Verify id-tokens as simply as possible.

This code verifies Firebase Auth id-tokens, so that Firebase Auth can be used with other platforms, such as Cloudflare Workers.

(Work with me to extend this library to other authentication providers. The goal is to keep the code as lean as possible by focusing on the single use case of verifying id-tokens from various authentication providers.)

An id-token is signed by the authentiation provider's private key. This code retrieves the corresponding public key with the following steps:

1. Extract the key-id from the id-token,
2. If the key is not cached, fetch the corresponding JWK key from the provider, (extract the public key from the certificate), cache the public key for next time,
3. Verify the id-token using the public key and the built-in functions crypto.subtle.importKey() and crypto.subtle.verify().
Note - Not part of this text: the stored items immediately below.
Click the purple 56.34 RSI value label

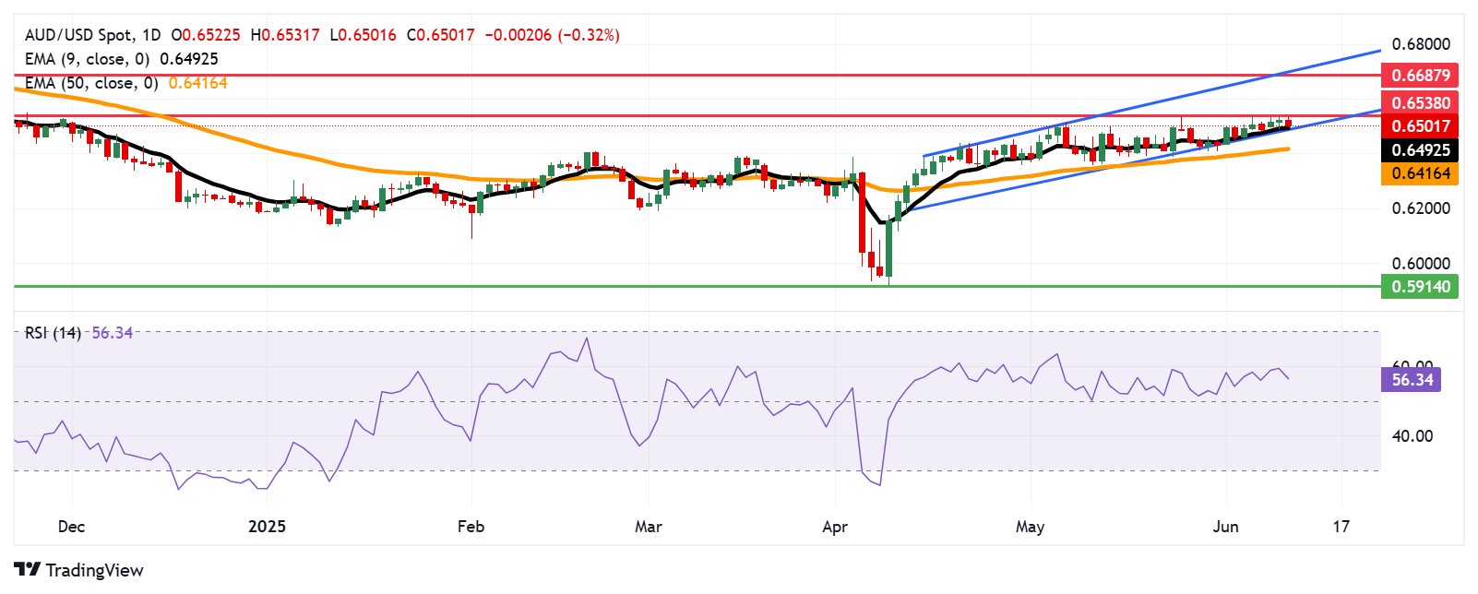pyautogui.click(x=1412, y=380)
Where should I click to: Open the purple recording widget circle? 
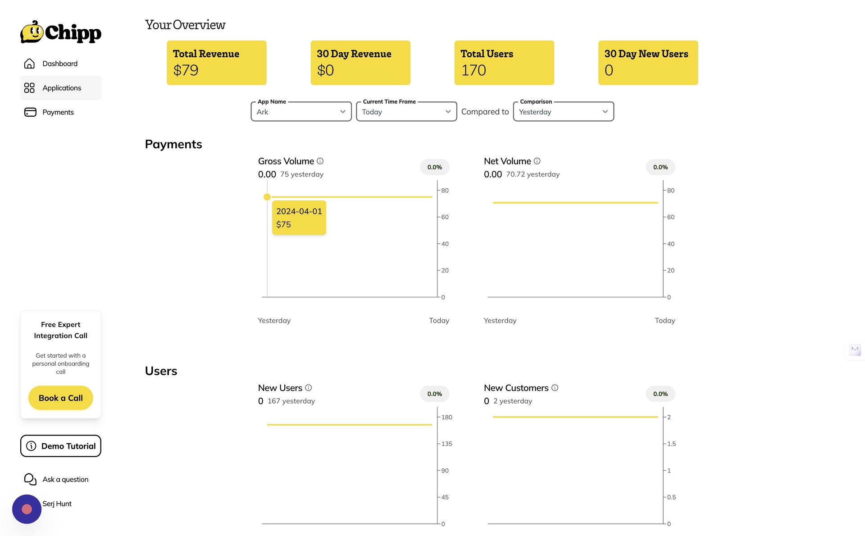(x=27, y=509)
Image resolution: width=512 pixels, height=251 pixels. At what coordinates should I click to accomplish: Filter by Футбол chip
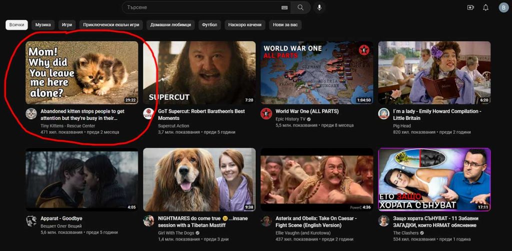click(x=210, y=24)
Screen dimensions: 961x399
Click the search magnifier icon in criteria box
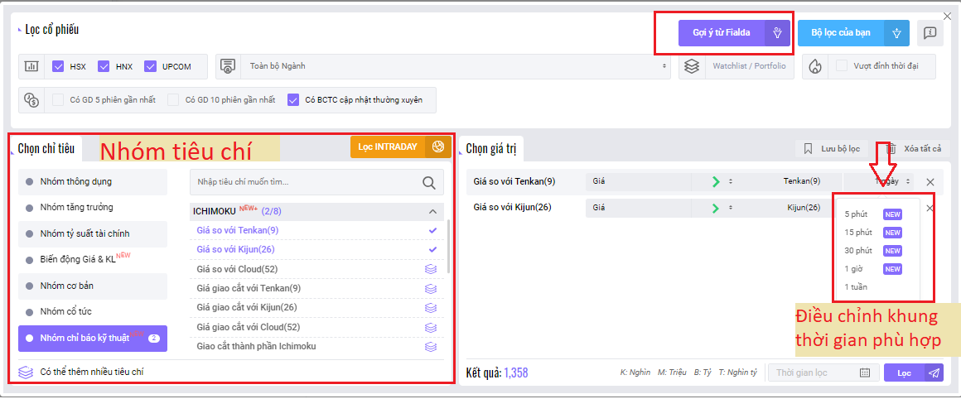428,183
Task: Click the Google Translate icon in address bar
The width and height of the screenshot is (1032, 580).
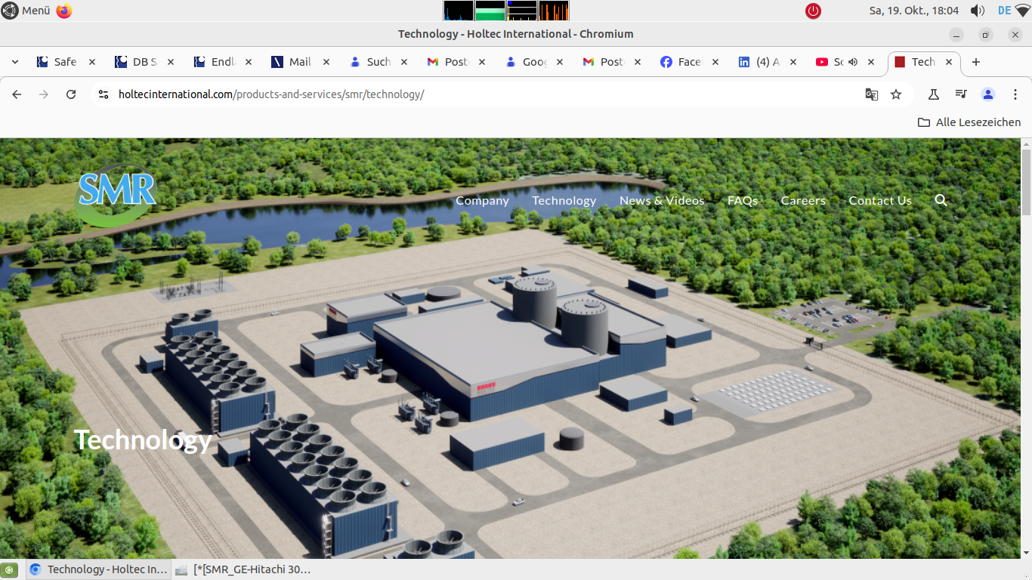Action: (x=872, y=94)
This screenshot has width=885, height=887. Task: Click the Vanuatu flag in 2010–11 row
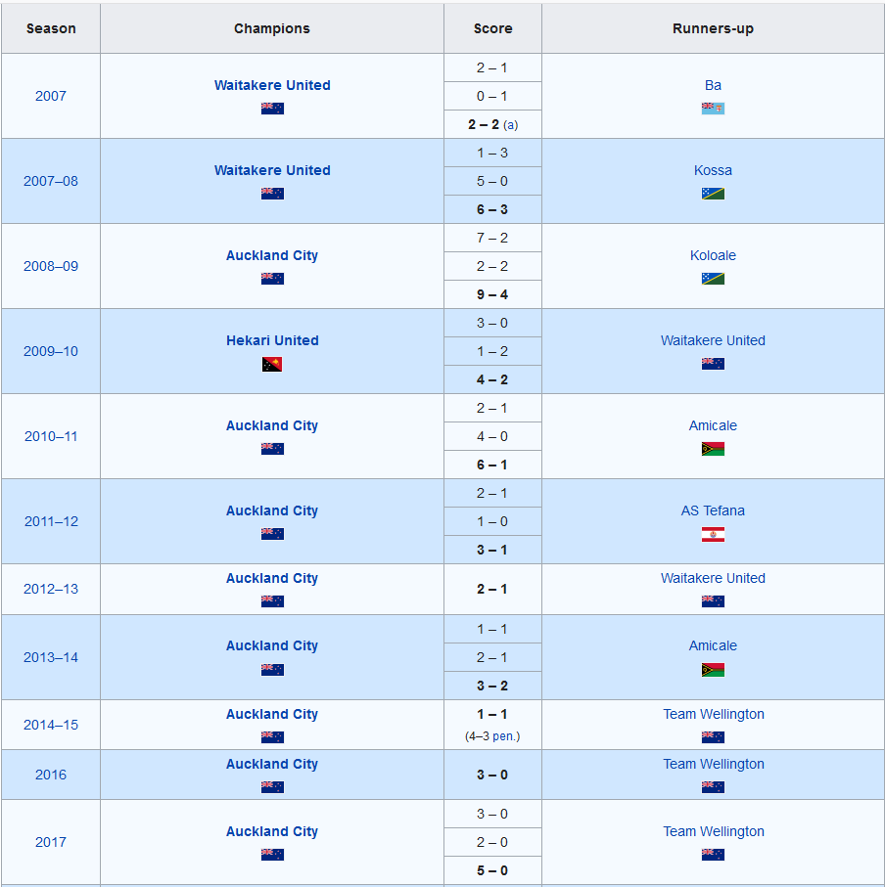click(x=713, y=449)
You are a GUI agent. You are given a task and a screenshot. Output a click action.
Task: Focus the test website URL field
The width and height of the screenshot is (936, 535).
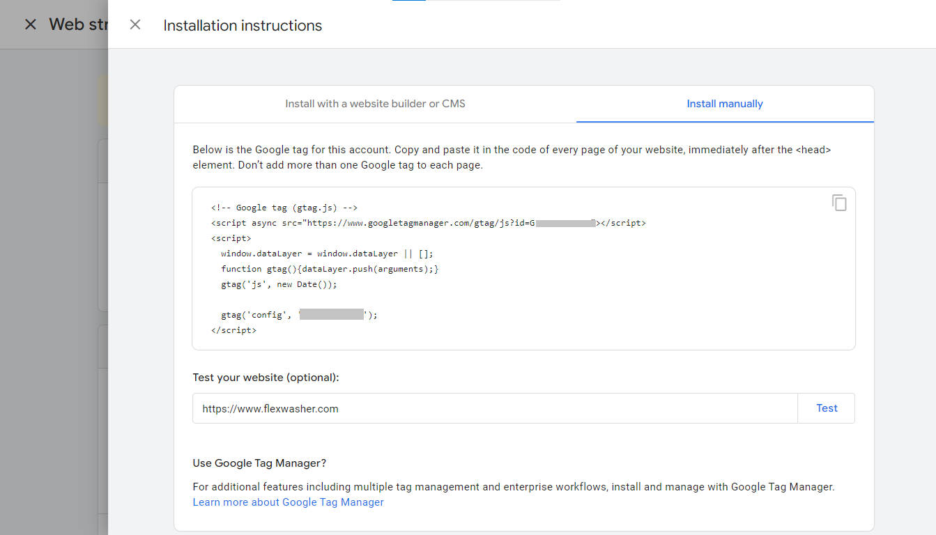494,409

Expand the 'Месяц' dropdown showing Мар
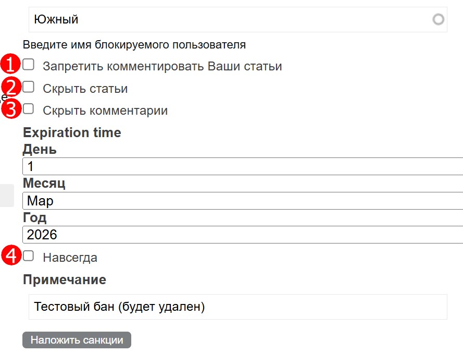point(243,201)

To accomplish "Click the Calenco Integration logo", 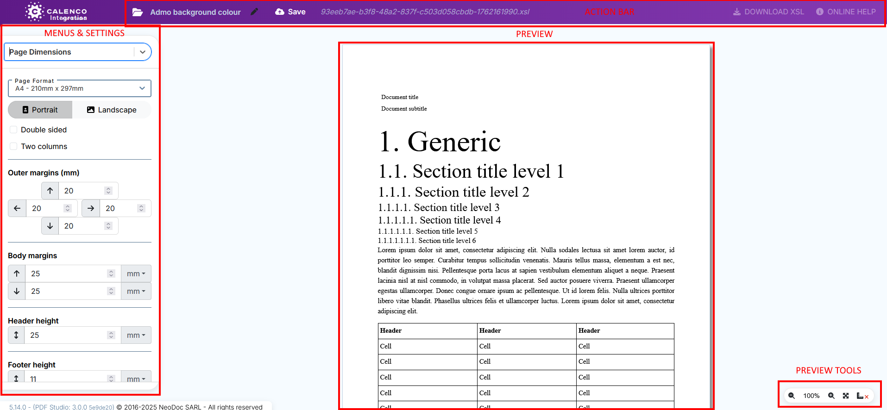I will (x=56, y=12).
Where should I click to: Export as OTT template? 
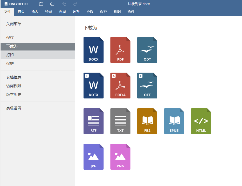(147, 86)
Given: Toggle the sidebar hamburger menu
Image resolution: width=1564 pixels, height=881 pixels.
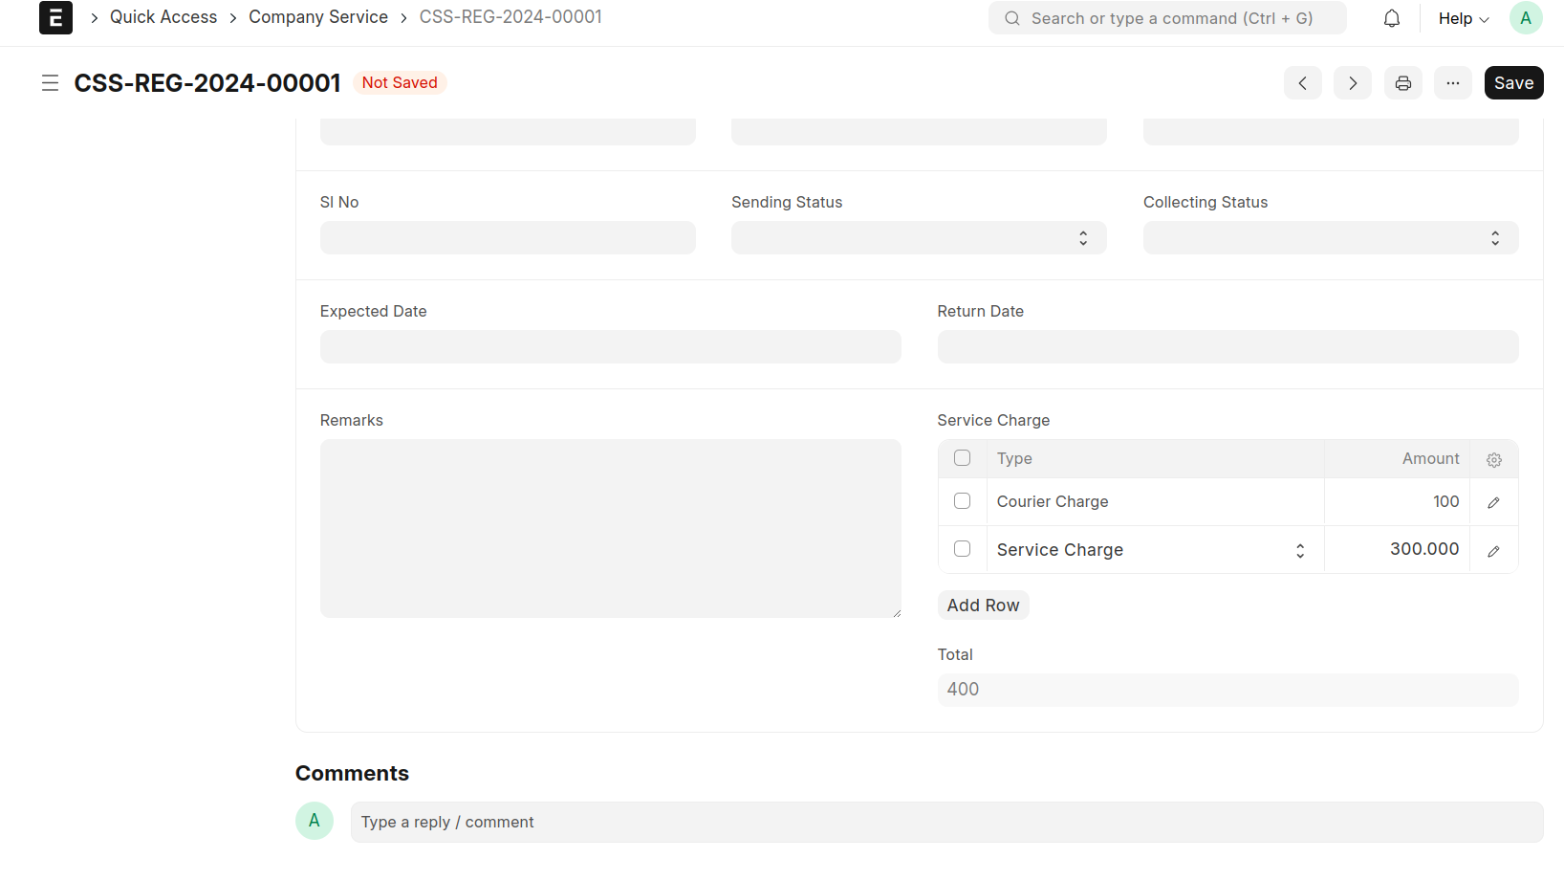Looking at the screenshot, I should click(x=50, y=83).
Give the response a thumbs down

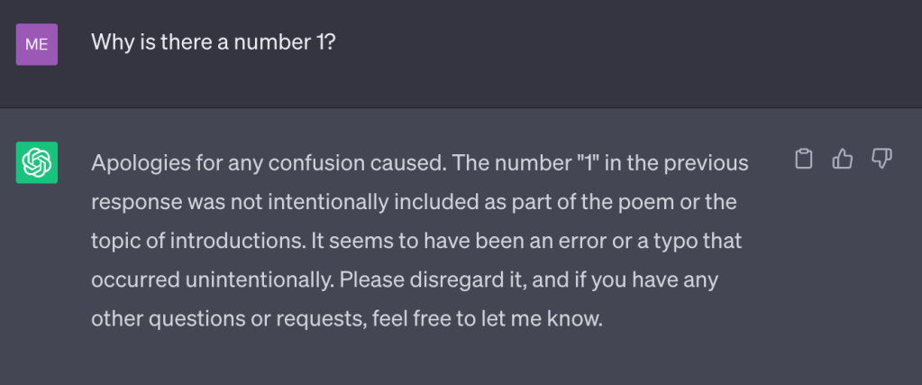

This third-party library is designed to handle this single use case as simply and efficiently as possible.

Usage

import {verifyIdToken} from 'verify-id-token';
...
const payload = verifyIdToken(idToken, projectId);
console.log(payload)

If idToken verifies successfully, then payload will contain the user metadata (displayName, email, etc.). If verification fails, an error will be thrown. The idToken is validated before being verified. If the token is expired, in the wrong format, or for the wrong project, an error will be thrown.

Example

The following code demonstrates using Firebase Auth user.getIdToken() to get the id-token and then verify it. This code is for demonstration purposes only. In practice, the id-token would be sent to the API, where the API would verify the id-token, and thus know that the user is who they claim to be.

firebase.auth().onAuthStateChanged(async user => {
    if (user) {
        user.getIdToken(/* forceRefresh */ true)
        .then(async token => {
            console.log({token});
            const payload = await verifyIdToken(token, 'tulip-62cb1');
            console.log(payload);
        })
    }
});